Review: ‘Opium War’

Two downed U.S. soldiers in rural Afghanistan happen upon an opium-producing family living under a Soviet tank in "Opium War," Siddiq Barmak's baffling second feature.

Two downed U.S. soldiers in rural Afghanistan happen upon an opium-producing family living under a Soviet tank in “Opium War,” Siddiq Barmak’s baffling second feature. As in “Osama,” the Afghan writer-helmer again uses a non-pro cast, but the result is stifled by poorly written English dialogue and a failure to reconcile apparent realism with occasional detours into absurdist tragicomedy. “War” inexplicably won best film (from a jury composed entirely of critics) at the Rome fest, and represents Afghanistan in the foreign-language Oscar race.

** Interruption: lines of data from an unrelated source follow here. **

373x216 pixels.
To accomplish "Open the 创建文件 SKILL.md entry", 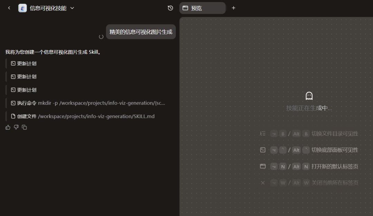I will tap(83, 116).
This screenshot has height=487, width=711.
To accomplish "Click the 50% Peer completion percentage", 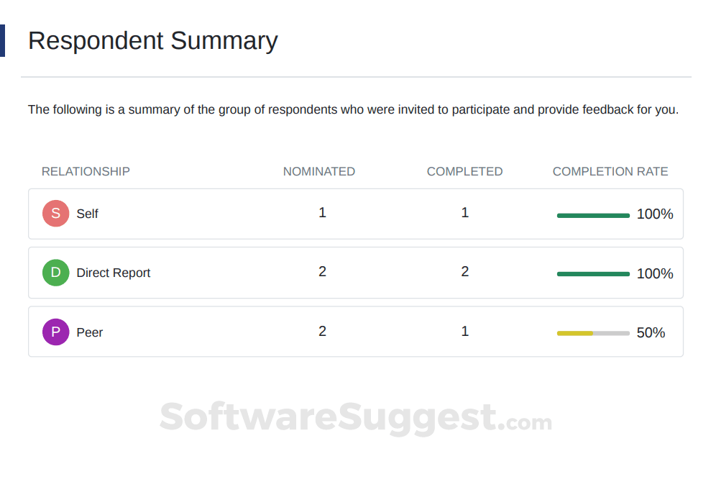I will 651,333.
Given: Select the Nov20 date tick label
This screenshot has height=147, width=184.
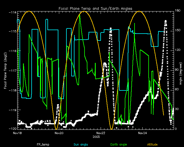Looking at the screenshot, I should pos(59,133).
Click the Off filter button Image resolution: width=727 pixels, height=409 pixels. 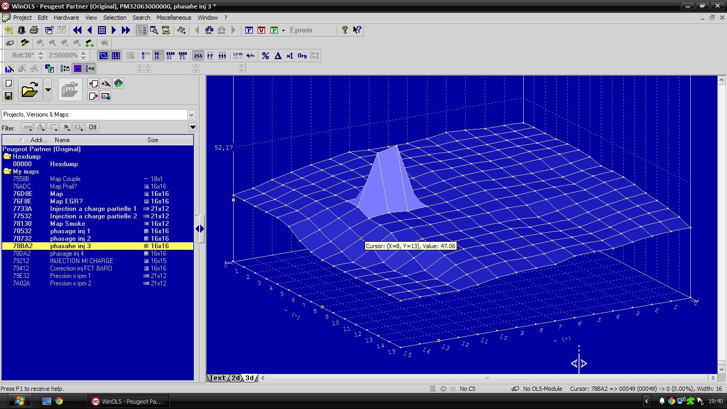(x=93, y=127)
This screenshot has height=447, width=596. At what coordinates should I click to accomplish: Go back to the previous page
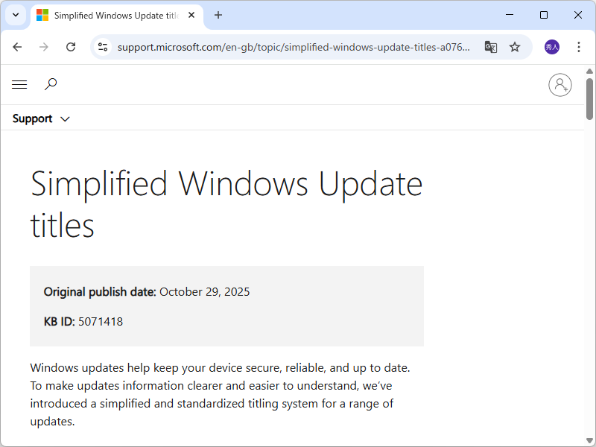17,46
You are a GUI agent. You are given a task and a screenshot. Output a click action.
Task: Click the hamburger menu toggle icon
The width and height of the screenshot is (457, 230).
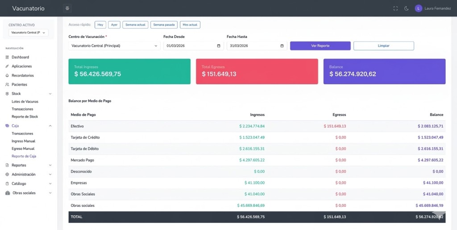tap(67, 8)
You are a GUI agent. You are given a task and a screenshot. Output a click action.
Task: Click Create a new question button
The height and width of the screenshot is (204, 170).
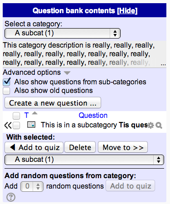tap(53, 103)
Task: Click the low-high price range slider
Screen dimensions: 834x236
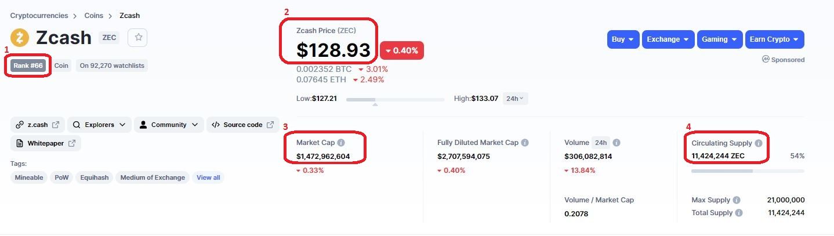Action: tap(395, 100)
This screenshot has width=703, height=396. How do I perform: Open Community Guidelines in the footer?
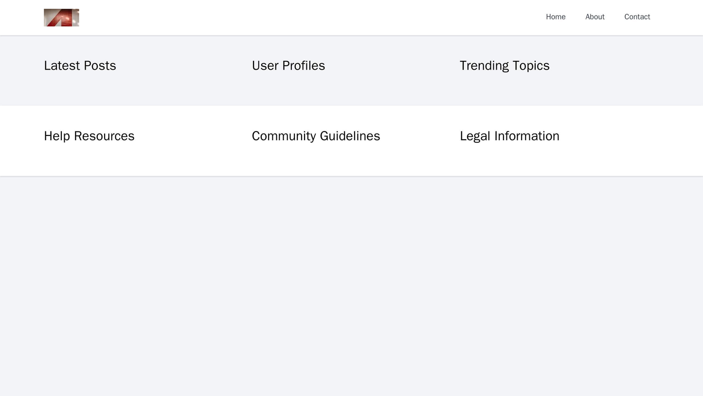316,136
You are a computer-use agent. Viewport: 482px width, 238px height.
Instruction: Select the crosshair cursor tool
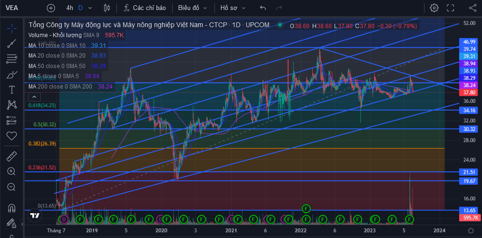tap(12, 29)
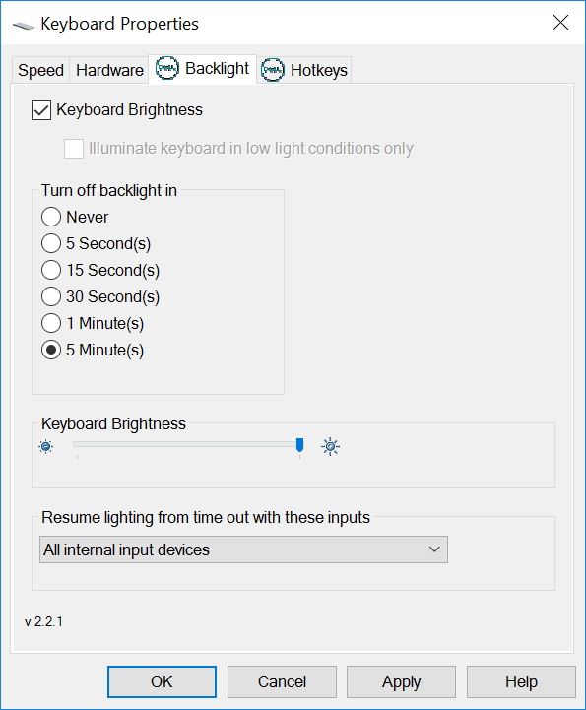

A white officer, Don Johnson (Peter Bussian), and his black subordinate, Joe (Joe Suba), crawl out of their helicopter into a poppy field in northern Afghanistan. In one of pic’s many cliches, Johnson is a smart brute, while Joe, from Harlem, isn’t knowledgeable about anything except opium. However, their continuous bickering pales in comparison to the goings-on in the clan of the local one-legged patriarch (Hamid Hozouri), who owns the field. “Osama” protag Marina Golbahari (who also did continuity duty) co-stars as a mad member of the barmy family. Some striking visual compositions and a locally flavored score are the only standout tech contributions.

Opium War

Afghanistan-Japan-South Korea-France

Production

A Barmak Film (Afghanistan)/Happinet Corp. (Japan)/Cineclick Asia (Fantom) (South Korea)/Haut & Court Distribution (France) presentation of a Barmak Film production, in association with Happinet Corp., Cineclick Asia (Fantom), Haut & Court Distribution. (International sales: Cineclick, Seoul.) Produced by Shohreh Golpareian, Siddiq Barmak. Executive producers, Kawashima, Scotta, Kim Do-hun. Co-producers, Haruo Kawashima, Suh Young-joo, Carole Scotta. Directed, written by Siddiq Barmak, based on an idea by Dawoud Wahab.

Crew

Camera (color), Georgi Dzulaiev; editor, Michele Hickson; music, Daler Nazarov; production designer, Bakhteyar Qaharov; costume designer, Ayub Omar. Reviewed at Rome Film Festival (competing), Oct. 25, 2008. Dari, English dialogue. Running time: 93 MIN.

With

Peter Bussian, Joe Suba, Fawad Samani, Jawanmard Paiez, Marina Golbahari, Hamid Hozouri, Berrshna Bahar.